• **What this task involves**
Please write out the line containing "Minimize the 畑政義写像 window" and each line after it through the end of the data, exactly, and nothing else.

*** Information shown ***

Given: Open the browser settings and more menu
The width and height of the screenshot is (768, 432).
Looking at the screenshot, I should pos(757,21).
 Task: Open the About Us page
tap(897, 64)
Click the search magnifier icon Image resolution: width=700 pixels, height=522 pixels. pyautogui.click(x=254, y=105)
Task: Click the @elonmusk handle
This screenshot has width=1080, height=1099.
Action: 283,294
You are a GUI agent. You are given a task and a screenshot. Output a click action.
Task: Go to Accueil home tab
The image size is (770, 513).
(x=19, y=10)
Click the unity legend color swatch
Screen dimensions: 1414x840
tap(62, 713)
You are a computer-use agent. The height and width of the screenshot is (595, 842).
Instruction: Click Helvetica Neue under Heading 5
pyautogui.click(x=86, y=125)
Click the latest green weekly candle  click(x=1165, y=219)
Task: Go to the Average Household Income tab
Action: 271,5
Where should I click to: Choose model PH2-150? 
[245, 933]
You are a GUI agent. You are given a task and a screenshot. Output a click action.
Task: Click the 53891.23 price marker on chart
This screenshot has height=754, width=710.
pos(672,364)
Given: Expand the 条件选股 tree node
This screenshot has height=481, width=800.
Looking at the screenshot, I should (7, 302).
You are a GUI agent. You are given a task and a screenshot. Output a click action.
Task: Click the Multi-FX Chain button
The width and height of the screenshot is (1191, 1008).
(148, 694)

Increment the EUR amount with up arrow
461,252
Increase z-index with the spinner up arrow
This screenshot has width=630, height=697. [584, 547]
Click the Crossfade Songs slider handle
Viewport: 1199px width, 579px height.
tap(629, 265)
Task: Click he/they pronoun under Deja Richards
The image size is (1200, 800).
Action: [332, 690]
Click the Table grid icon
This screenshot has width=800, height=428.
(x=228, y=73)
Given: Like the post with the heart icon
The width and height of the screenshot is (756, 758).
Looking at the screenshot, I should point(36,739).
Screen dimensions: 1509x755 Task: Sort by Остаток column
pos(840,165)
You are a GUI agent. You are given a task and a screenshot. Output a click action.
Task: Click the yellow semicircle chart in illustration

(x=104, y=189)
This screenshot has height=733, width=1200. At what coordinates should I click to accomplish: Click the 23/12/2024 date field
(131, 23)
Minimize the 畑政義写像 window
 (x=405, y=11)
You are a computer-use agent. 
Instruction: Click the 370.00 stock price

*** End of Information shown ***

• **Result**
Minimize the 畑政義写像 window
 (x=405, y=11)
You are a computer-use agent. 
Instruction: Click the 370.00 stock price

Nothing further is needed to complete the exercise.